Ces révélations du docteur Froitzheim provoquèrent un véritable orage dans les paisibles sphères de l’érudition gœthéenne, et de généreux champions s’élancèrent aussitôt dans la lice pour défendre la réputation encore une fois menacée de Frédérique. On rappela que son nom figurait très souvent à titre de marraine après 1787 dans les registres paroissiaux des différentes localités qu’elle habita : or cette qualité de mère spirituelle n’est jamais accordée en Alsace qu’à des femmes de réputation sans tache. On insista sur les amitiés honorables qu’elle sut mériter dans son âge mûr. On ne voulut voir dans les souvenirs de Gambs qu’une imitation à la fois médiocre et outrée des Mémoires de Goethe. En un mot, l’on fit si bien pour effacer l’impression du livre de Froitzheim qu’un ouvrage encyclopédique fort estimé en Allemagne, le Meyers Conversationslexikon, affirmait dans une toute récente édition que les tentatives plus d’une fois renouvelées pour ternir le renom de Frédérique pouvaient être considérées comme ayant complètement échoué.

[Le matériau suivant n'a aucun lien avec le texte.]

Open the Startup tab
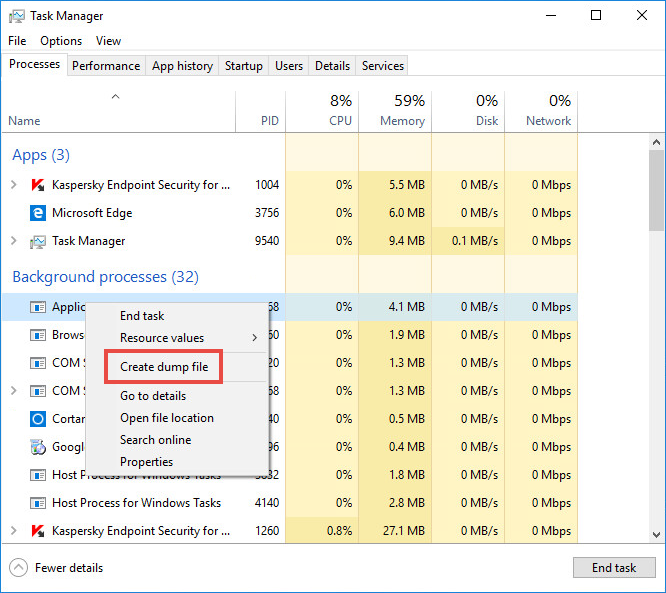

Cette assertion, beaucoup trop péremptoire à son avis, engagea le professeur Froitzheim à la riposte. A cet effet, il prépara la publication in extenso des souvenirs de Gambs qu’il augmenta de nombreuses notes et additions justificatives. La mort le surprit avant la réalisation de son projet, mais sa veuve a fait imprimer, l’an dernier, son travail, dont la publication est pour nous la très bien venue parce qu’elle nous permet d’apprécier, en connaissance de cause, la valeur du témoignage de Gambs. Certes, le pasteur se révèle dans ces pages autobiographiques comme un homme excellent, de sens honnête et de volonté droite ; mais en revanche, il s’y montre à peu près dépourvu de cet esprit de finesse que prônait notre grand Pascal, et fort peu capable au total d’un jugement éclairé sur les secrètes impulsions du cœur féminin.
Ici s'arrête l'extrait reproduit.